### WHAT THE EXERCISE ASKS
Format the rows below as a numbered list, omitting any blank lines.

### DATASET EXTRACT
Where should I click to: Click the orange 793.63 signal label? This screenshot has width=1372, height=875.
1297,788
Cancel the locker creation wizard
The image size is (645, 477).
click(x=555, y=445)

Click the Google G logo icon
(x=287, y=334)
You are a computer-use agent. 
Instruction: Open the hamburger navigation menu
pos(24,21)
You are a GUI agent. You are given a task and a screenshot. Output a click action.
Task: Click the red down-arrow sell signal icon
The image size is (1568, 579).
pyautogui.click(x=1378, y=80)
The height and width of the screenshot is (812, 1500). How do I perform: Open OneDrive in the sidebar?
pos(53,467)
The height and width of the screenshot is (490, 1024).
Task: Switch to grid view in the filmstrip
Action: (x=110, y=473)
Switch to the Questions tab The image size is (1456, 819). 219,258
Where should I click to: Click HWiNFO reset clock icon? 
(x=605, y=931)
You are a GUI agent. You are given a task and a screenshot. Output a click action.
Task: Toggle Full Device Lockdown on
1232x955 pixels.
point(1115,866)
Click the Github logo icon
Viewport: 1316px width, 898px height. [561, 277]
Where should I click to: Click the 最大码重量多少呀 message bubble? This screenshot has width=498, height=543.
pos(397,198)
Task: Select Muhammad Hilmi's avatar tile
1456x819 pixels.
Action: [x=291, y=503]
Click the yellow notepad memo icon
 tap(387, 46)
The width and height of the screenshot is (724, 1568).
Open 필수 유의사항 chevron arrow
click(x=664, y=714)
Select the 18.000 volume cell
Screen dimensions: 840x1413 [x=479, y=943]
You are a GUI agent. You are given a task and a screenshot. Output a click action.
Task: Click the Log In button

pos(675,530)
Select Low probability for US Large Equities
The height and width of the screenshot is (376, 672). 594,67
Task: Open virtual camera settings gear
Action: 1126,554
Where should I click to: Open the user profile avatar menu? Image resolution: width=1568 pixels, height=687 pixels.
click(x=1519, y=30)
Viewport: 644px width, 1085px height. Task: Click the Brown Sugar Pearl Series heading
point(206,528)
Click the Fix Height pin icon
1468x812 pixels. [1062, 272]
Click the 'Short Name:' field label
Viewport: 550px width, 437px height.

### TASK RESPONSE
1. Where should I click to: Click the orange 793.63 signal label? This screenshot has width=1372, height=875.
2. 1297,788
3. Cancel the locker creation wizard
4. The image size is (645, 477).
5. click(x=555, y=445)
6. Click the Google G logo icon
7. (x=287, y=334)
8. You are a computer-use agent. 
9. Instruction: Open the hamburger navigation menu
10. pos(24,21)
11. You are a GUI agent. You are given a task and a screenshot. Output a click action.
12. Task: Click the red down-arrow sell signal icon
13. The image size is (1568, 579).
14. pyautogui.click(x=1378, y=80)
15. The height and width of the screenshot is (812, 1500). How do I perform: Open OneDrive in the sidebar?
16. pos(53,467)
17. The height and width of the screenshot is (490, 1024).
18. Task: Switch to grid view in the filmstrip
19. Action: (x=110, y=473)
20. Switch to the Questions tab The image size is (1456, 819). 219,258
21. Where should I click to: Click HWiNFO reset clock icon? 
22. (x=605, y=931)
23. You are a GUI agent. You are given a task and a screenshot. Output a click action.
24. Task: Toggle Full Device Lockdown on
25. 1232x955 pixels.
26. point(1115,866)
27. Click the Github logo icon
28. Viewport: 1316px width, 898px height. [561, 277]
29. Where should I click to: Click the 最大码重量多少呀 message bubble? This screenshot has width=498, height=543.
30. pos(397,198)
31. Task: Select Muhammad Hilmi's avatar tile
32. 1456x819 pixels.
33. Action: [x=291, y=503]
34. Click the yellow notepad memo icon
35.  tap(387, 46)
36. The width and height of the screenshot is (724, 1568).
37. Open 필수 유의사항 chevron arrow
38. click(x=664, y=714)
39. Select the 18.000 volume cell
40. Screen dimensions: 840x1413 [x=479, y=943]
41. You are a GUI agent. You are given a task and a screenshot. Output a click action.
42. Task: Click the Log In button
43. pos(675,530)
44. Select Low probability for US Large Equities
45. The height and width of the screenshot is (376, 672). 594,67
46. Task: Open virtual camera settings gear
47. Action: 1126,554
48. Where should I click to: Open the user profile avatar menu? Image resolution: width=1568 pixels, height=687 pixels.
49. click(x=1519, y=30)
50. Viewport: 644px width, 1085px height. Task: Click the Brown Sugar Pearl Series heading
51. point(206,528)
52. Click the Fix Height pin icon
53. 1468x812 pixels. [1062, 272]
54. Click the 'Short Name:' field label
55. Viewport: 550px width, 437px height.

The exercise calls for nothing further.